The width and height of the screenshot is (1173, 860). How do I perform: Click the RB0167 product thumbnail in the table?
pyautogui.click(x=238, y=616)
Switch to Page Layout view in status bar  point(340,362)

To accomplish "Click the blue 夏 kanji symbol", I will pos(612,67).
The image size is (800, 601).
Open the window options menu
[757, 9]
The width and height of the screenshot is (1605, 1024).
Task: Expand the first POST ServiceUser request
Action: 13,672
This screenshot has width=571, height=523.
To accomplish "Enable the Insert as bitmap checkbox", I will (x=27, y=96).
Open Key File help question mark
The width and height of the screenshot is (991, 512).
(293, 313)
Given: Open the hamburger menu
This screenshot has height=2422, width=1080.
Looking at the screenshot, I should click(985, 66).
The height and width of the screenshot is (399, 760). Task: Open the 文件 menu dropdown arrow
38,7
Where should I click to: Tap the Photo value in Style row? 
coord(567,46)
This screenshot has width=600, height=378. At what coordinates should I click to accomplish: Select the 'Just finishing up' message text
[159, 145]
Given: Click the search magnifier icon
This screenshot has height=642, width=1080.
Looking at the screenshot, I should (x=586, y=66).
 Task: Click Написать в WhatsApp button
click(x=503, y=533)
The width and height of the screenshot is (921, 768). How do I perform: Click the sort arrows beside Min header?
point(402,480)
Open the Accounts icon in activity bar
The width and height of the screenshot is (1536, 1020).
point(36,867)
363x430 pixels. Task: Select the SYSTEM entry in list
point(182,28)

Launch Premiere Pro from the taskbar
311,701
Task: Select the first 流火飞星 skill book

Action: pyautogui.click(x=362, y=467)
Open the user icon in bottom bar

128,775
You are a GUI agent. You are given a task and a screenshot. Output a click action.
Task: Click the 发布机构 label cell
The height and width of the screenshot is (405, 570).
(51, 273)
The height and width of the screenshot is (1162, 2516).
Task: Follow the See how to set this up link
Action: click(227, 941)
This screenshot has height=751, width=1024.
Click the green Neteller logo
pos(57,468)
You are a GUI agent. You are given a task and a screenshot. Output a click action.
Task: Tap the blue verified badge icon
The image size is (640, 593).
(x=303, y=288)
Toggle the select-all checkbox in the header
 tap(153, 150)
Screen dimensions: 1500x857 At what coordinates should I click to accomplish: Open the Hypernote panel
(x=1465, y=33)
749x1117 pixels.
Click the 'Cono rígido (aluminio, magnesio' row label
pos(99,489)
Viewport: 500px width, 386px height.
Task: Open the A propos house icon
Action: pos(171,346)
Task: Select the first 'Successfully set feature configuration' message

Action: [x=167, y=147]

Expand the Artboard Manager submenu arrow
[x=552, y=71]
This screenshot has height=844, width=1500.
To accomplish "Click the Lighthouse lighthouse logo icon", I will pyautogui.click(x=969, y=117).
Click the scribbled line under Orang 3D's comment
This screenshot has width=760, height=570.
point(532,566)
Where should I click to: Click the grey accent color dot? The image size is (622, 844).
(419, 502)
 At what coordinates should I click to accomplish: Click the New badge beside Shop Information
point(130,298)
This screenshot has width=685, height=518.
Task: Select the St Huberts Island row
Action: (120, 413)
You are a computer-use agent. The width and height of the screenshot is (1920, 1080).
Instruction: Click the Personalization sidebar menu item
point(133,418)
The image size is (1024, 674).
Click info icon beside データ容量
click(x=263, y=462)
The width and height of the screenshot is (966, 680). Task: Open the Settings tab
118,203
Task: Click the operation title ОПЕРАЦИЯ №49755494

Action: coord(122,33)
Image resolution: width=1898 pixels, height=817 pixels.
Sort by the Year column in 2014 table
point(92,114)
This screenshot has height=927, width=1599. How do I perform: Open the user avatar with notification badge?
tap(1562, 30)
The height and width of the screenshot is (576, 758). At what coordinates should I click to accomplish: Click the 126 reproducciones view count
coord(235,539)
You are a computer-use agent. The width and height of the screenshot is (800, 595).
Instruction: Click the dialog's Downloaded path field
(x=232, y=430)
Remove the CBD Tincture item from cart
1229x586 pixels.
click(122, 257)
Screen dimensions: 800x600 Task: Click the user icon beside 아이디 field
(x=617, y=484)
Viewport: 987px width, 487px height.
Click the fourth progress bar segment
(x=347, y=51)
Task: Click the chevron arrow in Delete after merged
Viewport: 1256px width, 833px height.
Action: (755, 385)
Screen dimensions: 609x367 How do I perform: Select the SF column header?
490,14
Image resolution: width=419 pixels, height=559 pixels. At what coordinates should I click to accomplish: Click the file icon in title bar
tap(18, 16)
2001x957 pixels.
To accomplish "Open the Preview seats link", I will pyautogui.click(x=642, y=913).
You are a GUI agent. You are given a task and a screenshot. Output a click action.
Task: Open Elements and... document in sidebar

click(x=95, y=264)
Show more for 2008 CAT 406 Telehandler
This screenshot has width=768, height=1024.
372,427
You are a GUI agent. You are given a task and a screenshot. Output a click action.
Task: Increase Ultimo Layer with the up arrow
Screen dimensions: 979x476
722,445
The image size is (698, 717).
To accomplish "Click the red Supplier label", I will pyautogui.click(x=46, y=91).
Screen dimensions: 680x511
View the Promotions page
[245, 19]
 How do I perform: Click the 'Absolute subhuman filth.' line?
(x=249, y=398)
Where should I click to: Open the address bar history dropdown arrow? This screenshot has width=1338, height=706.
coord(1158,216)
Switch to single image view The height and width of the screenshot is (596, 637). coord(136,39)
☆ ☆ ☆ ☆ ☆
Your goal:
Each record, exactly as written, is to be printed again.

Answer to this exercise:
The width and height of the screenshot is (1173, 860). How do I perform: Click the RB0167 product thumbnail in the table?
pyautogui.click(x=238, y=616)
Switch to Page Layout view in status bar  point(340,362)

To accomplish "Click the blue 夏 kanji symbol", I will pos(612,67).
The image size is (800, 601).
Open the window options menu
[757, 9]
The width and height of the screenshot is (1605, 1024).
Task: Expand the first POST ServiceUser request
Action: 13,672
This screenshot has width=571, height=523.
To accomplish "Enable the Insert as bitmap checkbox", I will (x=27, y=96).
Open Key File help question mark
The width and height of the screenshot is (991, 512).
(293, 313)
Given: Open the hamburger menu
This screenshot has height=2422, width=1080.
Looking at the screenshot, I should click(985, 66).
The height and width of the screenshot is (399, 760). Task: Open the 文件 menu dropdown arrow
38,7
Where should I click to: Tap the Photo value in Style row? 
coord(567,46)
This screenshot has width=600, height=378. At what coordinates should I click to accomplish: Select the 'Just finishing up' message text
[159, 145]
Given: Click the search magnifier icon
This screenshot has height=642, width=1080.
Looking at the screenshot, I should (x=586, y=66).
 Task: Click Написать в WhatsApp button
click(x=503, y=533)
The width and height of the screenshot is (921, 768). How do I perform: Click the sort arrows beside Min header?
point(402,480)
Open the Accounts icon in activity bar
The width and height of the screenshot is (1536, 1020).
point(36,867)
363x430 pixels. Task: Select the SYSTEM entry in list
point(182,28)

Launch Premiere Pro from the taskbar
311,701
Task: Select the first 流火飞星 skill book

Action: pyautogui.click(x=362, y=467)
Open the user icon in bottom bar

128,775
You are a GUI agent. You are given a task and a screenshot. Output a click action.
Task: Click the 发布机构 label cell
The height and width of the screenshot is (405, 570).
(51, 273)
The height and width of the screenshot is (1162, 2516).
Task: Follow the See how to set this up link
Action: click(227, 941)
This screenshot has height=751, width=1024.
Click the green Neteller logo
pos(57,468)
You are a GUI agent. You are given a task and a screenshot. Output a click action.
Task: Tap the blue verified badge icon
The image size is (640, 593).
(x=303, y=288)
Toggle the select-all checkbox in the header
 tap(153, 150)
Screen dimensions: 1500x857 At what coordinates should I click to accomplish: Open the Hypernote panel
(x=1465, y=33)
749x1117 pixels.
Click the 'Cono rígido (aluminio, magnesio' row label
pos(99,489)
Viewport: 500px width, 386px height.
Task: Open the A propos house icon
Action: pos(171,346)
Task: Select the first 'Successfully set feature configuration' message

Action: [x=167, y=147]

Expand the Artboard Manager submenu arrow
[x=552, y=71]
This screenshot has height=844, width=1500.
To accomplish "Click the Lighthouse lighthouse logo icon", I will pyautogui.click(x=969, y=117).
Click the scribbled line under Orang 3D's comment
This screenshot has width=760, height=570.
point(532,566)
Where should I click to: Click the grey accent color dot? The image size is (622, 844).
(419, 502)
 At what coordinates should I click to accomplish: Click the New badge beside Shop Information
point(130,298)
This screenshot has width=685, height=518.
Task: Select the St Huberts Island row
Action: (120, 413)
You are a computer-use agent. The width and height of the screenshot is (1920, 1080).
Instruction: Click the Personalization sidebar menu item
point(133,418)
The image size is (1024, 674).
Click info icon beside データ容量
click(x=263, y=462)
The width and height of the screenshot is (966, 680). Task: Open the Settings tab
118,203
Task: Click the operation title ОПЕРАЦИЯ №49755494

Action: coord(122,33)
Image resolution: width=1898 pixels, height=817 pixels.
Sort by the Year column in 2014 table
point(92,114)
This screenshot has height=927, width=1599. How do I perform: Open the user avatar with notification badge?
tap(1562, 30)
The height and width of the screenshot is (576, 758). At what coordinates should I click to accomplish: Click the 126 reproducciones view count
coord(235,539)
You are a computer-use agent. The width and height of the screenshot is (800, 595).
Instruction: Click the dialog's Downloaded path field
(x=232, y=430)
Remove the CBD Tincture item from cart
1229x586 pixels.
click(122, 257)
Screen dimensions: 800x600 Task: Click the user icon beside 아이디 field
(x=617, y=484)
Viewport: 987px width, 487px height.
Click the fourth progress bar segment
(x=347, y=51)
Task: Click the chevron arrow in Delete after merged
Viewport: 1256px width, 833px height.
Action: (755, 385)
Screen dimensions: 609x367 How do I perform: Select the SF column header?
490,14
Image resolution: width=419 pixels, height=559 pixels. At what coordinates should I click to accomplish: Click the file icon in title bar
tap(18, 16)
2001x957 pixels.
To accomplish "Open the Preview seats link", I will pyautogui.click(x=642, y=913).
You are a GUI agent. You are given a task and a screenshot. Output a click action.
Task: Open Elements and... document in sidebar

click(x=95, y=264)
Show more for 2008 CAT 406 Telehandler
This screenshot has width=768, height=1024.
372,427
You are a GUI agent. You are given a task and a screenshot. Output a click action.
Task: Increase Ultimo Layer with the up arrow
Screen dimensions: 979x476
722,445
The image size is (698, 717).
To accomplish "Click the red Supplier label", I will pyautogui.click(x=46, y=91).
Screen dimensions: 680x511
View the Promotions page
[245, 19]
 How do I perform: Click the 'Absolute subhuman filth.' line?
(x=249, y=398)
Where should I click to: Open the address bar history dropdown arrow? This screenshot has width=1338, height=706.
coord(1158,216)
Switch to single image view The height and width of the screenshot is (596, 637). coord(136,39)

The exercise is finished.